Study: Teens Using High-Nicotine Level E-Cigs Can Lead to Smoking Addiction

The Associated Press
The Associated Press

New research claims that teenagers used to smoking e-cigarettes containing high levels of nicotine are likely to move onto smoking conventional cigarettes.

The Philadelphia Inquirer reports that Adam Leventhal, the director of the University of Southern California Health, Emotion and Addiction Laboratory at the Keck School of Medicine in Los Angeles, conducted a study showing a link between the use of e-cigarettes containing high levels of nicotine and the smoking of conventional cigarettes by teenagers.

“We know that teens who vape e-cigarettes are much more likely to become conventional cigarette smokers,” said Leventhal. “Our study suggests that the nicotine in e-cigarettes may be a key reason why teens who vape progress to more frequent smoking.

Leventhal and his team studied 181 grade-10 students from high schools around Los Angeles who stated that they had used an e-cigarette in the past month and provided Leventhal with the nicotine levels in the e-cigarettes.

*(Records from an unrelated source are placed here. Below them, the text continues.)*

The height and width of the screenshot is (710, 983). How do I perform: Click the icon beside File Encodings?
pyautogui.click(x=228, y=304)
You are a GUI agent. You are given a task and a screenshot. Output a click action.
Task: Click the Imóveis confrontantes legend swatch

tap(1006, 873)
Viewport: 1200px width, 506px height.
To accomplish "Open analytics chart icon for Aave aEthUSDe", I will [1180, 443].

Leventhal and his team then contacted the same students six months after the initial research, discovering that the students using e-cigarettes with higher levels of nicotine were more likely to have used e-cigarettes as well as conventional cigarettes in the past month. Approximately 43 percent who had used the higher level nicotine e-cigarettes classified themselves as “frequent smokers” of conventional cigarettes.

In comparison, only ten percent of those that smoked lower-level nicotine e-cigarettes had begun smoking conventional cigarettes on a regular basis.

“While previous research reported that most adolescents were using nicotine-free e-cigarettes, results from our survey and other soon-to-be-published studies show that many more teens are vaping e-cigarettes with nicotine than we originally thought,” Leventhal said in a university news release.